2010年9月29日水曜日

東京右半分:下町を歌うヒップホップ・ジェネレーション

2010年8月11日、1枚のCDがリリースされた。『錦』というタイトルの、そのCDはイントロを含め19のラッパー/ヒップホップ・アーティストによる、19のトラックが収録されたコンピレーションである。F.I.V.E. RECORDSという、これが最初のCDだという新しいインディース・レーベルからのリリース。そして19人のだれも、テレビやFM放送でヘヴィ・ローテーションされるような有名アーティストではないこと。『錦』の存在をまだ知らないひとも少なくないだろう。


『錦』をプロデュースしたのは2ヶ月ほど前、この連載で紹介した上野アメ横のCDショップ<キャッスルレコード>の店長として毎日店に立ちつつ、「G.O」の名でヒップホップ・アーティストとして長く活動してきた岩崎剛さん。ジャパニーズ・ヒップホップの中心地である渋谷を拠点とする「ICE DYNASTY」のクルーとしてパフォーマンスを続けながら、みずからの出身である東京下町を強く意識した曲作り、イベント開催などを重ねてきた。若い音楽好きにとってレコード/CD真空地帯だった上野でのショップ・オープンを、東京下町ミュージック・シーンをブーストするための第1段階だとすれば、『錦』から始まるCDリリースは、その第2段階といえる。

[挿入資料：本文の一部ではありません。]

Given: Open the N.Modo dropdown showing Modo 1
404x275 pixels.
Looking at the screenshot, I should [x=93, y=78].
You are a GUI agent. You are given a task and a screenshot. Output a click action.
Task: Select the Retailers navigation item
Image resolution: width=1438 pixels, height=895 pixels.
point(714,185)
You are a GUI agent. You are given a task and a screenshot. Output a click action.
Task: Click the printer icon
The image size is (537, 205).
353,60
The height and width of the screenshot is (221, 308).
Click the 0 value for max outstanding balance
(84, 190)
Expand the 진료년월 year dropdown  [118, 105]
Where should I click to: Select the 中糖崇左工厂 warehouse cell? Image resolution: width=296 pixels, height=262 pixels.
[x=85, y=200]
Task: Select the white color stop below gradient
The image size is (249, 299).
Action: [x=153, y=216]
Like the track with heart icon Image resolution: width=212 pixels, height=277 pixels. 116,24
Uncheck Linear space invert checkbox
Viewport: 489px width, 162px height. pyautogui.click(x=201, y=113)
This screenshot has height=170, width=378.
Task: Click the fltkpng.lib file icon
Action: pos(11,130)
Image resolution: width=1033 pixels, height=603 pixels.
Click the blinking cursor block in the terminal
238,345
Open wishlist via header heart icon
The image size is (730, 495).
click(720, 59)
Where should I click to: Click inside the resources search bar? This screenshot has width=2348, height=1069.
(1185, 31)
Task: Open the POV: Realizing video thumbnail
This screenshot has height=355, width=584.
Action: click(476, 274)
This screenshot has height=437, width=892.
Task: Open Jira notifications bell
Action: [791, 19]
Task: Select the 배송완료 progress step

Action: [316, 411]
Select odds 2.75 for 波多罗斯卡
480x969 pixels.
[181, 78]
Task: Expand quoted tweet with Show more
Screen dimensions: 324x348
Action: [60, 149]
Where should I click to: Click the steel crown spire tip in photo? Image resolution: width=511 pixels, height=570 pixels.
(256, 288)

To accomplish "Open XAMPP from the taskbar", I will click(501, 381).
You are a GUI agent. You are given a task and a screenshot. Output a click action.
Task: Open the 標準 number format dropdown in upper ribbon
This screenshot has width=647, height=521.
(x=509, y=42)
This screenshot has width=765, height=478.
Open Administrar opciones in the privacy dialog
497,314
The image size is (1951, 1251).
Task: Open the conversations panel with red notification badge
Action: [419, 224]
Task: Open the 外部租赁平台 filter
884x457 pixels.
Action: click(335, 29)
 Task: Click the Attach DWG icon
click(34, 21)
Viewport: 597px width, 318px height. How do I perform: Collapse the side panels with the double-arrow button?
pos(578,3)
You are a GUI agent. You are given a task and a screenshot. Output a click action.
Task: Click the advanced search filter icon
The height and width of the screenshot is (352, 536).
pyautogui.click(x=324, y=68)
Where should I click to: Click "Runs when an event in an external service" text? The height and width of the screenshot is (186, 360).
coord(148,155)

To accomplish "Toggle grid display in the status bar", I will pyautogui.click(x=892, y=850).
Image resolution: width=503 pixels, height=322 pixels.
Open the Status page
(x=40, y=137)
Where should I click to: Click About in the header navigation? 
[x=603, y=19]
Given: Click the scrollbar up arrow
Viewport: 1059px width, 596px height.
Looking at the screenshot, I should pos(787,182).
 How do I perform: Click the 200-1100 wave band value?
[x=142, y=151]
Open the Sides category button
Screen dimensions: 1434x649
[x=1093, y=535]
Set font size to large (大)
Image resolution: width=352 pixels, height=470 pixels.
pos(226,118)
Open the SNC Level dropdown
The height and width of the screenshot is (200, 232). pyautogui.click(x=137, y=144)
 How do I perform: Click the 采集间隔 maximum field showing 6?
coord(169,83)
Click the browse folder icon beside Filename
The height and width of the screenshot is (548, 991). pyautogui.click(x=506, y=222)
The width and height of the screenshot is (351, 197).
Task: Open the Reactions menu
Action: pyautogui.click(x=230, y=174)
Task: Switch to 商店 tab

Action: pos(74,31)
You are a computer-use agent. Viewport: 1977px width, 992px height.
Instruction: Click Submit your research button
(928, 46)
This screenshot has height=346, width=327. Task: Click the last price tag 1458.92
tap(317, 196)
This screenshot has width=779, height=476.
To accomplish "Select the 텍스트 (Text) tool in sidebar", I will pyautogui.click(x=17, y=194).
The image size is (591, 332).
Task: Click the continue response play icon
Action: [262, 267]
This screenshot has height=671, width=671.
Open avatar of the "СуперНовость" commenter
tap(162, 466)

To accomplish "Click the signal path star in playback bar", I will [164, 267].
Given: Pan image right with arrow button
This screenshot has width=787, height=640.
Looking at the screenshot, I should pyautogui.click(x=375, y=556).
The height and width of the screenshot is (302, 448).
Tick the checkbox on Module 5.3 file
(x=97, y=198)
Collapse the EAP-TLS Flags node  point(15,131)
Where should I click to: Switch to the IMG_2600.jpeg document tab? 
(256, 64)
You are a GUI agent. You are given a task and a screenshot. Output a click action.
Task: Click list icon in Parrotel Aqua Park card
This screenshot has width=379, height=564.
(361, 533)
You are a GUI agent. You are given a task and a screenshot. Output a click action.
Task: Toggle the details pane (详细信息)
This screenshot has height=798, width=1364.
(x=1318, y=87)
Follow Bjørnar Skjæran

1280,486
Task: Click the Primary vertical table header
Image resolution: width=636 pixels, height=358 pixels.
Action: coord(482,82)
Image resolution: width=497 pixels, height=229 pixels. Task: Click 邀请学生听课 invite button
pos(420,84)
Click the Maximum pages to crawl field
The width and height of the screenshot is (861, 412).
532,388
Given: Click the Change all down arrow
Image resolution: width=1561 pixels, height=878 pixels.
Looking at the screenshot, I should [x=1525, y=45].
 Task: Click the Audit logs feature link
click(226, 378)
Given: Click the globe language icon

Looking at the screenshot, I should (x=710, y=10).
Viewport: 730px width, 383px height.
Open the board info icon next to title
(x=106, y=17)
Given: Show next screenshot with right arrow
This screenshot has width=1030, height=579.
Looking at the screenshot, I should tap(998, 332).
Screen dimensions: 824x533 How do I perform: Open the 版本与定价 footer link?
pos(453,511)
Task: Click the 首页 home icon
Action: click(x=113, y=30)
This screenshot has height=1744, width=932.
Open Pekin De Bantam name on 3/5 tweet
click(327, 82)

東京右半分の新しいスポットや人物を取り上げてきたこの連載で、1枚のCDをこうして紹介するのは異例かもしれない。『錦』をみなさんに知ってもらいたかったのは、このCDに収められた19人がすべて下町=東京右半分で活動しているアーティストであり、19のトラックがすべて自分たちが住み暮らす下町をテーマに歌っているから。言い換えればこれは19人のラッパーたちによる、ヒップホップという形式を取った19の物語であり、東京下町短編集なのだ。渋谷、大阪、仙台、札幌など、さまざまな地域で活動するアーティストを集めたコンピレーションCDは珍しくないが、曲のテーマまでその地域に絞ったCDというのは、いままで見たことがない。もしかしたら日本のヒップホップ史上、初めてのプロジェクトではないだろうか。

たとえば元プロボクサーという異色の経歴を持つ「はなび」というラッパーがいる。2004年から活動を続けている彼が、70年代の世界的ヒット曲『ベイビー・カム・バック』(Player)をサンプリングしたバックトラックに乗せてラップする『花火』は、こんなリリックだ——

いつかの少年 地元では噂の狂犬
ALL DAY アルコールでブチあがっては
暴言吐いて 公然ワイセツ
当然 痛い目にあったって余裕で
「OK、もっと楽しい遊びしようぜ。」
正面しか見てない両目、あのままなら向かってたアブネー方向へ
高校をやめ追っかけたちっぽけな可能性、今思うとホントバカな挑戦
ボンクラからボクサー、路上からリング上へ
当たる照明、ただただ呆然
頭の中真っ白だった緊張で一生忘れねーヤツラの応援
意識が戻って、突き上げた両手
余裕で行ける気がしてた頂上へ!
そばに居る仲間信じ 前だけ見てガムシャラに突っ走ってく
先なんてわかんねー人生
はなびのようにパッと咲いて散ってく
ココに居る仲間信じ、酒飲んで
笑って生きて死んでく
先なんてわかんねー人生
はなびのようにパッと咲いて散ってく
いつかの少年 1RKOですっかり有頂天、毎晩飲んで
すぐ逃げた減量であの時は
もう過去の栄光へ
何もないドン底で
聞えたのはやっぱり仲間の声
立ち上がりまた新たな挑戦
ハンパ者がマイク持ちステージ上へ
そこには信じられない様な光景
せまい世界抜け出したらNo name
とにかく遠吠えするだけのショーケース
学歴なんてムダだって証明
「発言に注意」ってムリ これが本音
やっと見つけた自分なりの表現
胸には、つねにある感謝と尊敬
やめる訳には行かねんだ、ココで
また当たる照明、もう迷う事ねー
いつかの少年も今では地元に貢献
ムダじゃなかったあの日の公園
キョウダイや後輩、アニキとの競演
本気で聞いてくれるオーディエンスとの共鳴
もう、色んなモン卒業して、とことん
一緒に飲もうぜ、それぞれのホームで
そのまま大勢巻き込んで
くつがえしてく根底
自分で決めたゴールへ

自分が生きる街のことを、自分の言葉で、HIPHOP、YO! みたいな英語は極力使わないで表現してくれ、と岩崎さんはそれぞれのアーティストに要請したという。はなびにかぎらず、だから『錦』に集められたラップは、どれも生まれ育った下町への愛情と、仲間へのリスペクトと、好きな音楽で生きていくことのタフネスとが歌い込まれ、切実にリアルだ。